You kinda gotta feel sorry for Esau. I mean, what kind of brother demands your inheritance for a bowl of soup? Imagine one of your children made such a deal with their older sibling. Would you honor it? Today I believe we call that extortion. And then there’s the whole ordeal with the blessing. No amount of Scriptural gymnastics can get you out of the fact that Jacob basically stole the blessing from his older brother. In fact, if you follow the story into the following portions, you see Jacob ends up reaping what he sowed (Laban turns out to be quite a trickster as well).

It’s not hard to see why Esau was angry. It’s harder to see how God could be okay with all this, especially starting His chosen nation this way. How do we justify this? Perhaps we don’t. We like to hold up Bible characters as these amazing examples of virtue and character, but the truth is they were broken. Abraham doubted. Jacob deceived. Moses let his pride get the better of him. David let his heart wander. When Jesus enters this unfolding story, He enters a story that is truly and fully human.

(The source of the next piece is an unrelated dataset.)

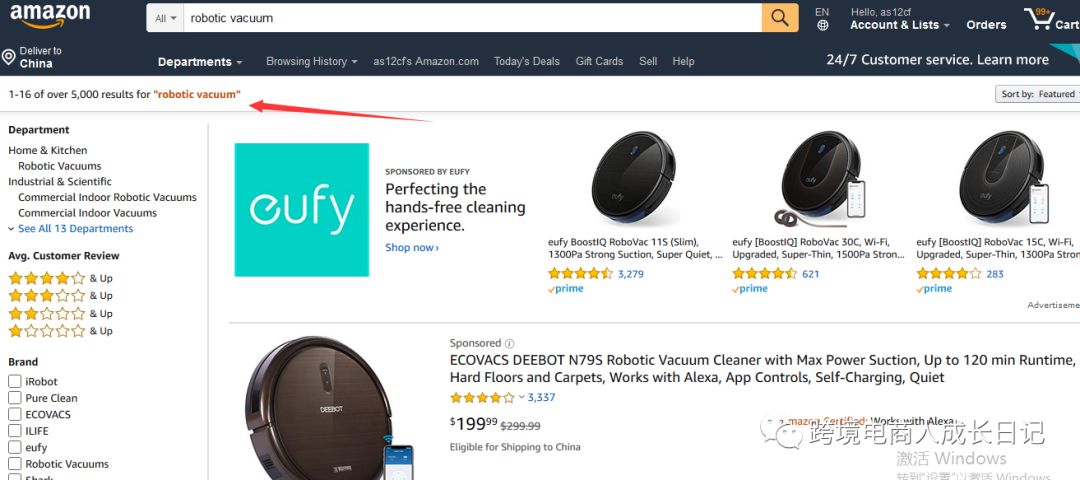Tick the ILIFE brand checkbox
The width and height of the screenshot is (1080, 480).
[15, 430]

Paul tells us in Romans 5, “For while we were still weak, at the right time Christ died for the ungodly. For one will scarcely die for a righteous person — though perhaps for a good person one would dare even to die — but God shows His love for us in that while we were still sinners, Christ died for us.” We just saw this play out with Jacob. Before he was even born, God chose Him. Through his life, he made mistakes. He sinned, obtaining the birthright and the blessing through deception and trickery. Yet, God still chose Him to be the father of Israel.

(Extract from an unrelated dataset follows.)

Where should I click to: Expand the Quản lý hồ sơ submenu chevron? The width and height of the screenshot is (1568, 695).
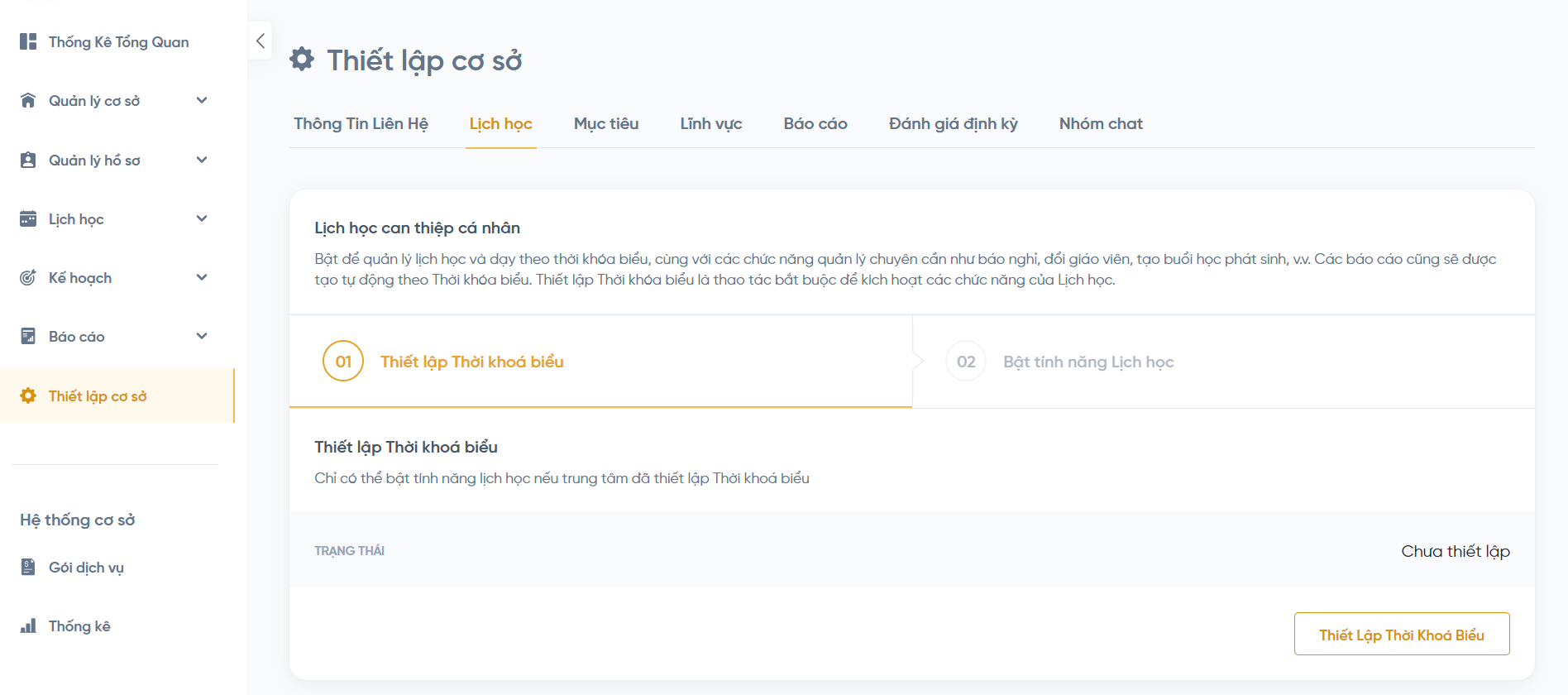click(202, 161)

God did not leave him there, however. Look back at the list of Bible characters above. Abraham, the father of faith, doubted. Moses, the most humble man on earth, let his pride get to him. David, the man after God’s own heart, let his heart wander. Solomon, wisest man on the planet, did something pretty stupid. In each case, we see God working through their flaws. God’s strength shows through our weakness (2 Cor. 12:9).

Jacob wrestled with his brother, wrestled with Laban, and finally wrestled with God. His struggle wasn’t always done right, but God took something good out of it, namely Jacob’s determination and relentless pursuit of what he valued most, and transformed it for His glory. Jacob becomes Israel — he who struggled with man and God, and prevailed.

That is the work God is doing in each of us. We are sinners. We are broken and weak. Even so, God pours out His love over us. He chooses us to be a part of His plan. He enters our story and suffers for our sake. So that we might be transformed, molded into the image of our Creator and Redeemer. This is good news, indeed.